[EXCERPTED TEXT — start]

By Lori Solomon, Editor, Diagnostic Testing & Emerging Technologies
Diagnostics took three of 10 top spots on the Cleveland Clinic’s list of anticipated breakthrough medical innovations for 2016. In some cases, the technologies to watch—cancer screening via protein biomarker analysis, cell-free fetal DNA testing, genomics-based clinical trials—have already entered either the clinical market or late trials, but the Cleveland Clinic anticipates significant advancement in adoption in the upcoming year.
This is the 10th year that the Cleveland Clinic created its annual listing of the 10 most powerful medical innovations of the coming year. A panel of 75 Cleveland Clinic physicians and scientists selects the breakthrough drug therapies, medical devices, and public health initiatives. This year’s top 10 were narrowed from 246 potential candidates.

[EXCERPTED TEXT — finish]
[DATA FOR REVIEW — start]

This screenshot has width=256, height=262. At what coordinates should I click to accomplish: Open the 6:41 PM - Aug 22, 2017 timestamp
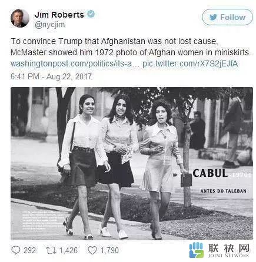tap(51, 76)
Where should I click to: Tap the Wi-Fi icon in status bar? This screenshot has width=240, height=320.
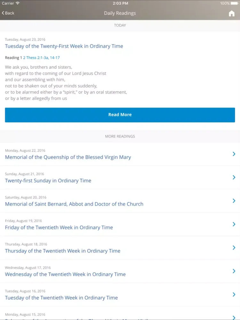[18, 3]
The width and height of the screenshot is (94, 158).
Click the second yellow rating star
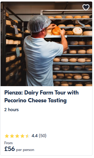[x=12, y=136]
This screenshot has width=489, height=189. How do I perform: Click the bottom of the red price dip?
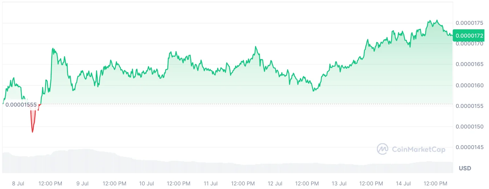(x=32, y=132)
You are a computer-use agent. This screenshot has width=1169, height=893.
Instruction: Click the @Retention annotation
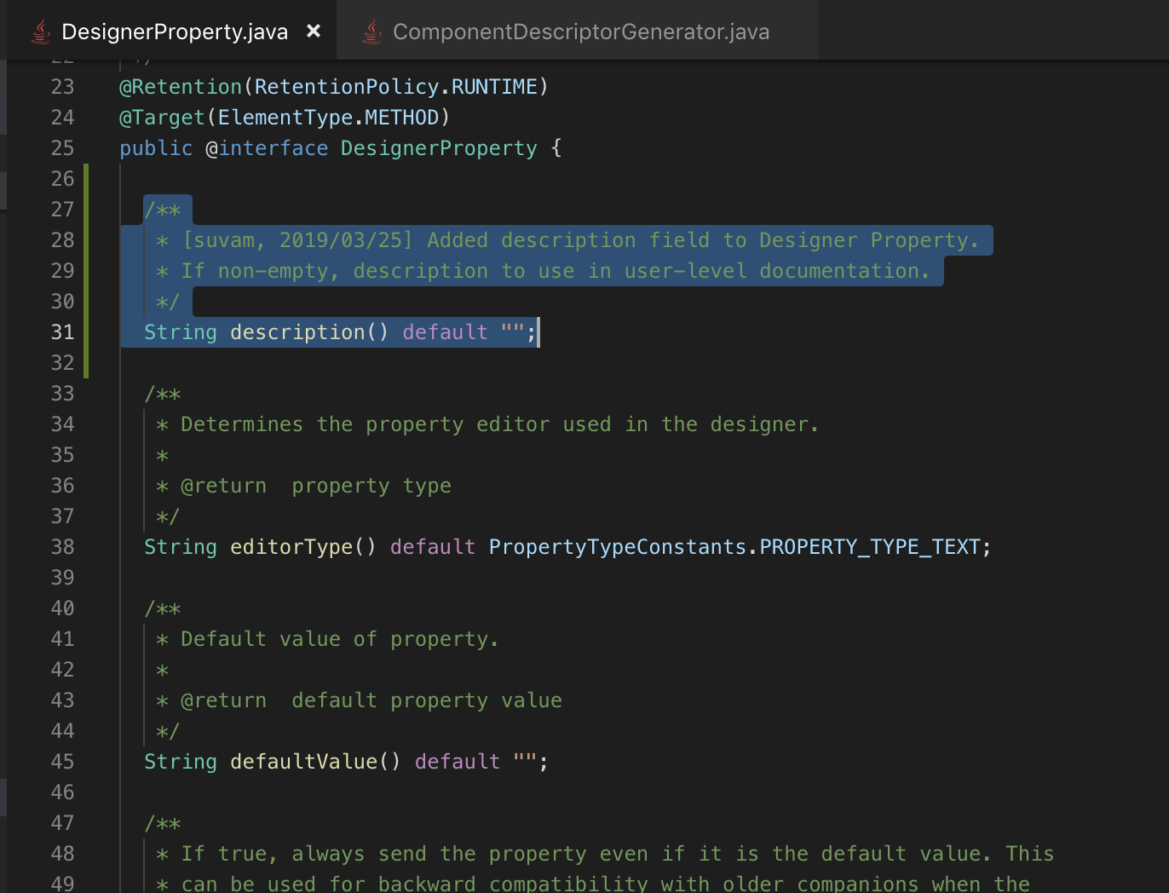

[DATA FOR REVIEW — finish]

▸ PROBLEM SET
(a) In the article on the Cleveland Clinic's 2016 innovations list, how many potential candidates was this year's top 10 narrowed from?
(b) According to the article on the Cleveland Clinic's 2016 innovations list, why are some of the diagnostic technologies on the list even though they have already reached the clinical market or late trials?
(c) Continue the article on the Cleveland Clinic's 2016 innovations list from where it stops.

▸ ANSWERS BY ITEM
(a) 246 potential candidates.

(b) The Cleveland Clinic anticipates significant advancement in their adoption in the upcoming year, even though some have already entered the clinical market or late trials.

(c)
#6 – Cancer Screening via Protein Biomarker Analysis
Cancer screening and monitoring have focused on measuring a single protein concentration in blood or urine (think CA-125 for ovarian cancer or prostate specific antigen for prostate cancer). These single measurements, the Cleveland Clinic says, have limited diagnostic accuracy. The clinic anticipates smarter screening strategies to emerge based on biomarker platforms capable of evaluating changes in the structure of certain proteins. By evaluating structural isoforms of protein biomarkers, new technologies will be able to differentiate proteins produced by cancer cells versus normal cells. The Cleveland Clinic says early results are “promising” with good diagnostic accuracy for a broad spectrum of cancers.
“In contrast to examining genetic mutations, which can indicate the risk of cancer, the new tests give real-time information on cancer’s presence,” the Cleveland Clinic said in a video series accompanying the announcement of the top 10.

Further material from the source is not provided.